Immediate Postpartum Nexplanon Placement in Opioid Dependent Women

Status:
Completed
Trial end date:
2018-08-01
Target enrollment:
0
Participant gender:
Female
Summary
The investigators have designed a single site, Phase IV open label, prospective observational clinical trial to compare the effect of immediate postpartum Nexplanon placement (IPP) versus standard postpartum contraceptive care (control) on consistent contraceptive use and rapid repeat pregnancy at 12 months postpartum in 200 opioid dependent (OD) women.

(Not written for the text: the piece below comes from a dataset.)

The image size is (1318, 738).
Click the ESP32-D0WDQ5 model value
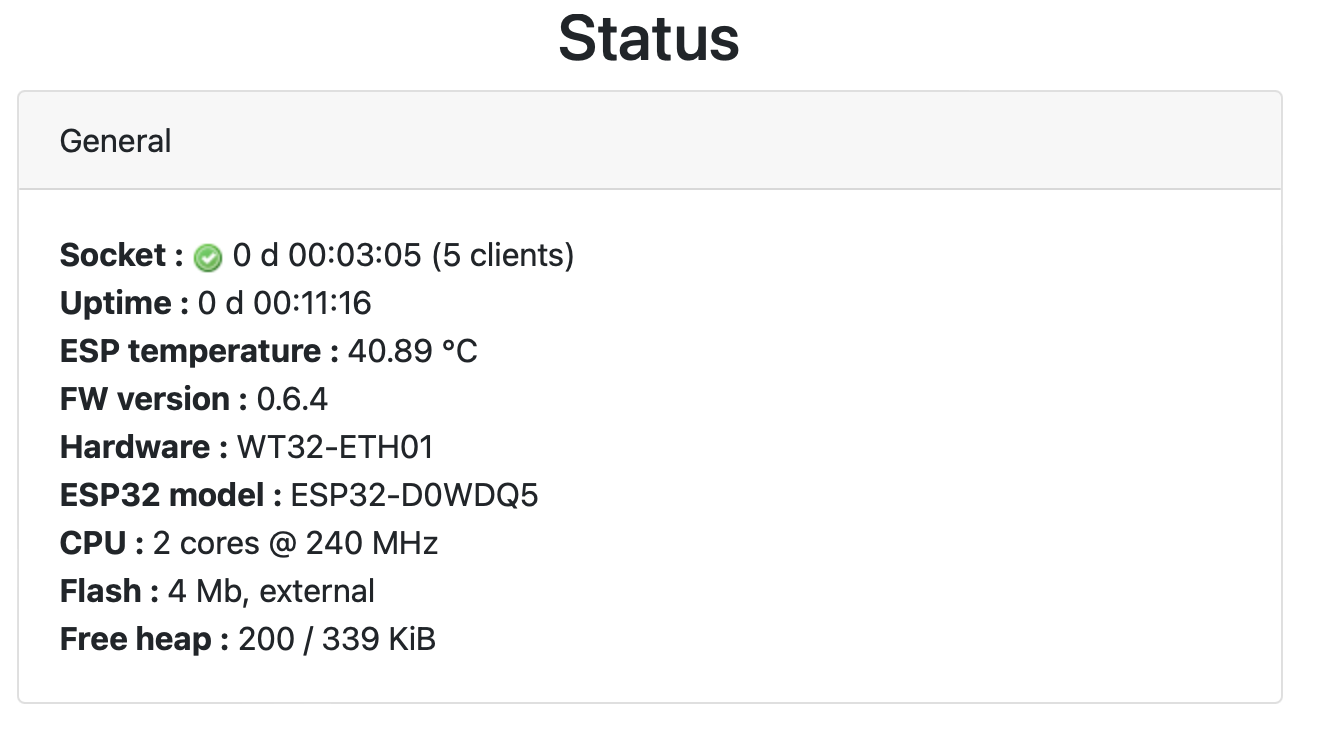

Accepts Healthy Volunteers?
No
Details
Lead Sponsor:
University of Pittsburgh
Collaborator:
Merck Sharp & Dohme Corp.
Treatments:
Contraceptive Agents
Desogestrel
Etonogestrel
Criteria
Inclusion Criteria: Pregnant women, 18 years or older, who meet DSM-V criteria for opioid
use disorder confirmed by diagnostic coding in the patient's medical record and/or urinary
toxicology screen (UDS) and who plan to deliver at the study site hospital, Magee-Womens
Hospital of UPMC (MWH-UPMC).

Exclusion Criteria: Women who have contraindications to etonogestrel use, intrauterine
fetal demise or stillbirth, and/or who do not plan to deliver at MWH-UPMC.